# 12.2 Main Idea Behind One-Way ANOVA

Let [latex]\mu_1, \mu_2, \dots , \mu_k[/latex] be [latex]k[/latex] population means. The hypotheses of one-way ANOVA are formulated as

[latex]H_0[/latex]: all means are equal, i.e., [latex]\mu_1 = \mu_2 = \dots = \mu_k[/latex]

[latex]H_a[/latex]: not all the means are equal.

The alternative hypothesis [latex]H_{a}[/latex] means there exists at least one pair of means that are not equal. **Do not** write as [latex]H_{a}: \mu_1 \neq \mu_2 \neq \dots \neq \mu_k[/latex]. **Do not** write “at least one mean is different from the others” since it sounds like at least one mean is different from the others while all the others are the same. Both are just two special cases of what “not all the means are equal” means.
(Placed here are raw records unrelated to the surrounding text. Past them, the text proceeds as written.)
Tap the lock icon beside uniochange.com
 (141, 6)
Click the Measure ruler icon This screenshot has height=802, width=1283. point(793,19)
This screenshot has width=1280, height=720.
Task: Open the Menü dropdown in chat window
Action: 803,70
ANOVA F tests are based on [latex]k[/latex] independent, simple random samples from [latex]k[/latex] populations. If [latex]H_0: \mu_1 = \mu_2 = \dots = \mu_k[/latex] is true, the sample means [latex]\bar{x}_1, \bar{x}_2, \dots, \bar{x}_k[/latex] should be close to one another and hence, the variation among sample means should be small. Therefore, we should reject [latex]H_0[/latex] if the sample means are very different from one another (meaning the variation among the sample means would be large).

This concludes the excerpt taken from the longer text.